As of 10 a.m. Wednesday, more than 300 people had signed the petition "Banning/Restricting Motorized Scooters in Santa Monica" since Danielle Borgia posted it on Change.org a day ago.
It also calls for the City to "restrict motorized scooters from the streets and sidewalks" and for "ticketing as an effective deterrent to enforce these prohibitions."
Under the local municipal code, it is illegal to ride a motorized scooter on the beach bike path, said Constance Farrell, the City's public information officer.
It is also illegal to ride on sidewalks per the California Vehicle Code, Farrell said.
Police Department officials said they have not been citing those riding motor scooters on the bike path because the law is unclear.
"It's a gray area," said Lt. Saul Rodriguez, the Police Department spokesman. "I don't know if riding on the bike path is clearly illegal."
Rodriguez said police and City officials have been meeting to explore ways to address the issue, including a possible ordinance.
Borgia's post details the injuries she said her son suffered when he was "hit by a motorized scooter traveling at 20 mph heading south in the northbound lane on the beach path.
"The pole of the scooter struck him in the mouth, breaking his two front teeth, slicing his lip open, and loosening six other permanent teeth, which he may lose completely," Borgia wrote.
She also echoed the complaints of numerous residents that led the City to create a pilot program to set standards and address safety issues ("Santa Monica Launches Pilot Program for Electric Scooters, Bicycles," June 13, 2018).
"Our beach path has become unsafe, drivers are having to go to great lengths to avoid striking scooters disobeying the rules of the road, pedestrians are being struck on the sidewalks, and the scooters piling up on the sidewalks are hazards in our public walkways as well as infringing on private property," Borgia wrote.
"We must take measures, as other cities have done, to prevent the dangers that motorized scooters pose."
The petition is directed to Councilmember Kevin McKeown, whom Borgia contacted about the incident via email on Monday.
McKeown responded he was aware of the problem on the bike path and supported banning scooters there.

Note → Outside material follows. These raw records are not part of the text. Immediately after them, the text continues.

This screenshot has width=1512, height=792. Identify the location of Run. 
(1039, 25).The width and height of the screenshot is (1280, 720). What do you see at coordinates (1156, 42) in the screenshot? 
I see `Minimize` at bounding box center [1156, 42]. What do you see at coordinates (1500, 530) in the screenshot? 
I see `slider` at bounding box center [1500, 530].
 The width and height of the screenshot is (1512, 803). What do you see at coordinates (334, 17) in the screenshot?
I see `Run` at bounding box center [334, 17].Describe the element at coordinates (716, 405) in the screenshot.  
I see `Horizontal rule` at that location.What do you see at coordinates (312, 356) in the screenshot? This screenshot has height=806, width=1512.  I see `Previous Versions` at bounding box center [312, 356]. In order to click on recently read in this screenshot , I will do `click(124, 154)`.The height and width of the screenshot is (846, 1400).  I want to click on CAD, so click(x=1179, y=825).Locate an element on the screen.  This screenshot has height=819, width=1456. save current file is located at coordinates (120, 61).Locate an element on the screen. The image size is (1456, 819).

"It will take aggressive enforcement to make safety happen on the bike path, which already was chaotic on a good weekend without scooters," McKeown told the Lookout in an email Wednesday.
City Manager Rick Cole, he added is "working on deployment with Chief Renaud, at a time when other issues are competing for police resources."
Some of those who signed the petition gave their reasons for doing so, including a perceived lack of enforcement.
"The only way to discourage dangerous scooter riding is for the SMPD to ENFORCE basic safety laws," one person wrote. "A large ticket will convince people to learn how to ride safely. Nothing else will."
According to Rodriguez, as of July 14, police have made 1,281 stops involving motor scooters, leading to 672 citations.
Most have been in the Downtown and on Main Street, as well as along major boulevards such as Wilshire, he said.
"We've received tons of complaints," he said.
Starting next week, SMPD will launch a campaign to educate riders and enforce the law, Rodriguez said.
The campaign will continue for several months as the City launches its 16-month pilot program in September ("City Seeking Scooter and Bike Share Services for Pilot Program," July 13, 2018).
Borgia hopes to urge residents at Thursday night's meeting of Friends of Sunset Park to organize for next Tuesday's City Council meeting.
There is no item addressing scooters on the agenda, but the issue can be addressed during public comment, acording to the City Clerk.